Butler informs the reader that feminist film critics often talk about a special affinity between women filmmakers and experimental cinema. While Annette Kuhn suggests that "low investments in money and professionalism have meant that avant-garde cinema has historically been much more open than the film industry to women," Pam Cook notices "a coincidence between the avant-garde's concern with personal self-expression and feminist interest in the private sphere". This relationship between women filmmakers and the experimental cinema, although significant in terms of the work of feminist filmmakers on the margins of the mainstream, fails to take into account those big-name directors such as Kathryn Bigelow and Mimi Leder who work within Hollywood. Such a distinction between the avant-garde and the mainstream film industry has structured much modern cultural discourse, and the debate on women filmmakers and the experimental cinema can often be linked with the debate on high and low culture.
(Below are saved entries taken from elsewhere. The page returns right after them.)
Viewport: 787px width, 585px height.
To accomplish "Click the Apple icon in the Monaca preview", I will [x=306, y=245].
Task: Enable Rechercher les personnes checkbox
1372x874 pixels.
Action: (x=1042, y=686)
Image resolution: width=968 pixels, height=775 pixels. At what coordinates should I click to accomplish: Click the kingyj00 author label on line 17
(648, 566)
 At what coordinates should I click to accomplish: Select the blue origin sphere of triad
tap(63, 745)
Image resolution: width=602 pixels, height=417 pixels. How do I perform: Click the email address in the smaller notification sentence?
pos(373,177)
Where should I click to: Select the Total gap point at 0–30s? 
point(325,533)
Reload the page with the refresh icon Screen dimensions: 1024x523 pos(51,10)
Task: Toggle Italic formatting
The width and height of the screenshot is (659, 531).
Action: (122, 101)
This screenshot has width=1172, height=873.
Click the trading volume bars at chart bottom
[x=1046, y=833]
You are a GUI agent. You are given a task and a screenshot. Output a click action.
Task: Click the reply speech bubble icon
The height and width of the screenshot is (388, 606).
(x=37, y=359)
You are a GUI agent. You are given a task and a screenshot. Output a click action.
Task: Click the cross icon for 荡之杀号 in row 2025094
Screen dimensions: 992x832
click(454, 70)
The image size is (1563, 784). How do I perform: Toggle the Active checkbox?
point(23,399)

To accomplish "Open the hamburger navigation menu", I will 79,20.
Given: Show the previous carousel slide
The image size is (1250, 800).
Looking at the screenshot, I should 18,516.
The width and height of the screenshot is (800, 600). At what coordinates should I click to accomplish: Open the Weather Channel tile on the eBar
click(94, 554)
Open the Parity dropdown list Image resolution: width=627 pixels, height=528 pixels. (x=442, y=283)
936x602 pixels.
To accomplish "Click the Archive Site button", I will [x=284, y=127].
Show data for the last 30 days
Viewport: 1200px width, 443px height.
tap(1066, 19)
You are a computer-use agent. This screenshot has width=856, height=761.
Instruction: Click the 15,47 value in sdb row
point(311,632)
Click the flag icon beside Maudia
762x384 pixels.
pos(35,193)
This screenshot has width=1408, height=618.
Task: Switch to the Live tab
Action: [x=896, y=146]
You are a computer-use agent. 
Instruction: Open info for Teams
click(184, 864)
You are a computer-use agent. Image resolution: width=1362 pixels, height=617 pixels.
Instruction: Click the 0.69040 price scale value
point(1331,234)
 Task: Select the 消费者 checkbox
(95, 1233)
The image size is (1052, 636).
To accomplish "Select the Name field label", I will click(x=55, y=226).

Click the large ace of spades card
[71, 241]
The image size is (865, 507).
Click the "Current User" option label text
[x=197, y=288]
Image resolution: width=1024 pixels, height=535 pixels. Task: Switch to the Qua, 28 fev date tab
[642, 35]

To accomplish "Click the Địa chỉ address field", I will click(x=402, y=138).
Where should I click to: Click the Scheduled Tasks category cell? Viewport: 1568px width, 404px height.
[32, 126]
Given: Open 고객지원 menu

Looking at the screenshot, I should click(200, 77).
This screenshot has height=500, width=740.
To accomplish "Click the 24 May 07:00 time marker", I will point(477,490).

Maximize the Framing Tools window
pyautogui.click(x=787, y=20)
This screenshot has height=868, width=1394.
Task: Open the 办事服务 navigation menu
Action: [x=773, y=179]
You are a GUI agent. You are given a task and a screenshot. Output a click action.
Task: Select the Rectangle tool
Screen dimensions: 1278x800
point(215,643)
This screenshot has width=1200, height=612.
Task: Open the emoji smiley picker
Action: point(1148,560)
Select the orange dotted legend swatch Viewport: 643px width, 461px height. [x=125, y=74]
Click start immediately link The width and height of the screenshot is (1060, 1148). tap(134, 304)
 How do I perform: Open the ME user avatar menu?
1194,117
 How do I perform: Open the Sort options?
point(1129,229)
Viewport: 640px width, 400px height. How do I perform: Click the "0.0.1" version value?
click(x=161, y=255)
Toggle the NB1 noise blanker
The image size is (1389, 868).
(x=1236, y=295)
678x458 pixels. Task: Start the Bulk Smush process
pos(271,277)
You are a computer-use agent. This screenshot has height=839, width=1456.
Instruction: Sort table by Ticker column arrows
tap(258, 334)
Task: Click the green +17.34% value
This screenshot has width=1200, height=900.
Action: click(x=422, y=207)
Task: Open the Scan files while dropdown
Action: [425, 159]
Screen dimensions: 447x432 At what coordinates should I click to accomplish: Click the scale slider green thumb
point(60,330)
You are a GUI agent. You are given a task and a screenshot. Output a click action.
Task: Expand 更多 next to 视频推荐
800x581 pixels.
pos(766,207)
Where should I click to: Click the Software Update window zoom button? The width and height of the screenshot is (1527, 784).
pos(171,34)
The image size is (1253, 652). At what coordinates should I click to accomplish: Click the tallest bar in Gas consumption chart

Butler appears to challenge existing debates on women's cinema and the debate on high and low culture as she examines the ways in which women filmmakers working in the low-budget independent sector expressed increasingly mainstream ambitions, and the ways in which mainstream directors crossed over from counter-cinema into Hollywood in the 1980s and 1990s. In this way, one might suggest that the author negotiates the mass culture debate by viewing women's independent filmmaking as an "apprenticeship for the mainstream," rather than merely an oppositional practice.
In a section entitled "Girls Own Stories: Genre and Gender in Hollywood Cinema" we are told that "a new generation of women directors has learned to negotiate generic constraints, playing reflexively on the limits they impose and self-consciously invoking their cultural history". With this in mind, we are informed that the work of Kathryn Bigelow plays with the conventions of genre and gender as "the consciously experimental work of a woman director".
According to Butler, women's cinema can be understood as "those films that might be made by, addressed to, or concerned with women" and that this "plurality of forms, concerns and constituencies in contemporary women's filmmaking now exceeds even the most flexible definition of counter-cinema" … She focuses mainly on the work of alternative, avant-garde and experimental directors … and examines some of the key feminist filmmakers in order to position women's cinema as a minor cinema which exists inside other major cinematic traditions.’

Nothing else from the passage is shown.